* WORK INSTRUCTIONS *
Exact copies of all the records below should be returned.

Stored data
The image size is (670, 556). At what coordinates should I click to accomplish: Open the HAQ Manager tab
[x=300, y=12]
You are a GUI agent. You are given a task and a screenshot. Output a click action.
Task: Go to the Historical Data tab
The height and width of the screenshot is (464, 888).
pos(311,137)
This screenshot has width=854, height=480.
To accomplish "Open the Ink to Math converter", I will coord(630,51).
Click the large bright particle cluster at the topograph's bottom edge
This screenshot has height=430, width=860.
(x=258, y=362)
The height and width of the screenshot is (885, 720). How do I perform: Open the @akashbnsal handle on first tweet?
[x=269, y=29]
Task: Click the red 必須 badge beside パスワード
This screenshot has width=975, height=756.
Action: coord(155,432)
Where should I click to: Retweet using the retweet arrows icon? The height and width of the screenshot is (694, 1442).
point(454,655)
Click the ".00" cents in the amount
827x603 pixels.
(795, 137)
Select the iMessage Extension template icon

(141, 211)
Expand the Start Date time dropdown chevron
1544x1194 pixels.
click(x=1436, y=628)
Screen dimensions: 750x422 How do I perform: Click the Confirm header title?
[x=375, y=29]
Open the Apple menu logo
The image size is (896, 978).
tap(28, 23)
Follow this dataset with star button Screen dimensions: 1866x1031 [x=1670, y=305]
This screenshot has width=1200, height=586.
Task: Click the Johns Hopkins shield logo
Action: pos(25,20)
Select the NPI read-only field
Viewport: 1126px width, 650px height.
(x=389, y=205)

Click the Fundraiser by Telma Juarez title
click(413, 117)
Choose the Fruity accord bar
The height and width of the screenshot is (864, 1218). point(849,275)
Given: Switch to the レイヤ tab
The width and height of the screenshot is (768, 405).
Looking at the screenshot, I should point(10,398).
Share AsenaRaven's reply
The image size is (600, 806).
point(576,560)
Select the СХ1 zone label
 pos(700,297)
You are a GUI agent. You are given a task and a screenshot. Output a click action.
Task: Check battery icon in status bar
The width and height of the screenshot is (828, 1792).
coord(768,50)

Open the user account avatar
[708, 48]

* RESPONSE *
The image size is (670, 556). At what coordinates should I click to accomplish: Open the HAQ Manager tab
[x=300, y=12]
You are a GUI agent. You are given a task and a screenshot. Output a click action.
Task: Go to the Historical Data tab
The height and width of the screenshot is (464, 888).
pos(311,137)
This screenshot has width=854, height=480.
To accomplish "Open the Ink to Math converter", I will coord(630,51).
Click the large bright particle cluster at the topograph's bottom edge
This screenshot has height=430, width=860.
(x=258, y=362)
The height and width of the screenshot is (885, 720). How do I perform: Open the @akashbnsal handle on first tweet?
[x=269, y=29]
Task: Click the red 必須 badge beside パスワード
This screenshot has width=975, height=756.
Action: coord(155,432)
Where should I click to: Retweet using the retweet arrows icon? The height and width of the screenshot is (694, 1442).
point(454,655)
Click the ".00" cents in the amount
827x603 pixels.
(795, 137)
Select the iMessage Extension template icon

(141, 211)
Expand the Start Date time dropdown chevron
1544x1194 pixels.
click(x=1436, y=628)
Screen dimensions: 750x422 How do I perform: Click the Confirm header title?
[x=375, y=29]
Open the Apple menu logo
The image size is (896, 978).
tap(28, 23)
Follow this dataset with star button Screen dimensions: 1866x1031 [x=1670, y=305]
This screenshot has width=1200, height=586.
Task: Click the Johns Hopkins shield logo
Action: pos(25,20)
Select the NPI read-only field
Viewport: 1126px width, 650px height.
(x=389, y=205)

Click the Fundraiser by Telma Juarez title
click(413, 117)
Choose the Fruity accord bar
The height and width of the screenshot is (864, 1218). point(849,275)
Given: Switch to the レイヤ tab
The width and height of the screenshot is (768, 405).
Looking at the screenshot, I should point(10,398).
Share AsenaRaven's reply
The image size is (600, 806).
point(576,560)
Select the СХ1 zone label
 pos(700,297)
You are a GUI agent. You are given a task and a screenshot. Output a click action.
Task: Check battery icon in status bar
The width and height of the screenshot is (828, 1792).
coord(768,50)

Open the user account avatar
[708, 48]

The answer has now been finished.